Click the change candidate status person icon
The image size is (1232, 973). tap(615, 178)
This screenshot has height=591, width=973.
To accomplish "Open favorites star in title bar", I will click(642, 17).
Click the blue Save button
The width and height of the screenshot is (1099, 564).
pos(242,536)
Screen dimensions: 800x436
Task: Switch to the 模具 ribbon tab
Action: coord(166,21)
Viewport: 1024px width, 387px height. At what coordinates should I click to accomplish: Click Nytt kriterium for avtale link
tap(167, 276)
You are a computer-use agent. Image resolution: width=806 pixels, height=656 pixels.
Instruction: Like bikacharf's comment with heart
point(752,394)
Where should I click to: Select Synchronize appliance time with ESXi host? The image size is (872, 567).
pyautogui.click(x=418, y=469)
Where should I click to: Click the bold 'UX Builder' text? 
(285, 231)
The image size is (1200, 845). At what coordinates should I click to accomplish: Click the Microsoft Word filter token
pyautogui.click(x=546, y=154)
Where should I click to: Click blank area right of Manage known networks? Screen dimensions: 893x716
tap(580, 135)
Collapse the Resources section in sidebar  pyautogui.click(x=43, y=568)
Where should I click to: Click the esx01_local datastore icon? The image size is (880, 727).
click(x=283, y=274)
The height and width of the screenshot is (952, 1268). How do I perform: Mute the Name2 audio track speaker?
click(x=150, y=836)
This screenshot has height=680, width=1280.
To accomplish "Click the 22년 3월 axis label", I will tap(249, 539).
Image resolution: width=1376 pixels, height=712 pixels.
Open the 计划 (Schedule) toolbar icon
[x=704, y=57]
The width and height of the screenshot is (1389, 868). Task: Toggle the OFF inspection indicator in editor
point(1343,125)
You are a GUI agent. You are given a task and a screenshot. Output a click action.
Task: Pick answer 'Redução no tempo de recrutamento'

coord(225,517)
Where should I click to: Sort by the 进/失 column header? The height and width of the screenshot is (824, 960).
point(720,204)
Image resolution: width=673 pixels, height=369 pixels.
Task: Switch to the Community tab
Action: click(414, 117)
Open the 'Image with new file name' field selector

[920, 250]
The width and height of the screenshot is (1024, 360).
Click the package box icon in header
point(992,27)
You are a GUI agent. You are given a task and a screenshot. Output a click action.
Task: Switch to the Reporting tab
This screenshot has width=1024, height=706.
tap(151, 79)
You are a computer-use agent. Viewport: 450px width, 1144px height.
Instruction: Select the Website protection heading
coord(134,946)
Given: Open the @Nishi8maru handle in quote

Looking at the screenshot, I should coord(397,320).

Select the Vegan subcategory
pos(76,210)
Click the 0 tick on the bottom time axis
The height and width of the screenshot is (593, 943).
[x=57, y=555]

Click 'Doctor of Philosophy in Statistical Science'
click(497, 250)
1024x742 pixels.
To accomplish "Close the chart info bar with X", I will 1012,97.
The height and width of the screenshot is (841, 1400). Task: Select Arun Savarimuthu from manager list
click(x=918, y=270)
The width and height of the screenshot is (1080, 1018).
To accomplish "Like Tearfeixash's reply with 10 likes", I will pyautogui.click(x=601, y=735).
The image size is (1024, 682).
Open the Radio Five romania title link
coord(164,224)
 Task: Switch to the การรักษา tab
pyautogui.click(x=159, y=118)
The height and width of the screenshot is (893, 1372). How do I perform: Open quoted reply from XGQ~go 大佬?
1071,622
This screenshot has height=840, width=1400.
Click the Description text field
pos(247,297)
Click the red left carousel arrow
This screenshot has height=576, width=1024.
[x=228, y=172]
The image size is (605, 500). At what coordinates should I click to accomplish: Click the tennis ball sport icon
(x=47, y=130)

*-*-*

• **Try it**:
Starting from the top of the records and ending at the line that contains "Click the blue Save button", repeat each line exactly and return only those lines.

• **Output for this exercise**:
Click the change candidate status person icon
The image size is (1232, 973). tap(615, 178)
This screenshot has height=591, width=973.
To accomplish "Open favorites star in title bar", I will click(642, 17).
Click the blue Save button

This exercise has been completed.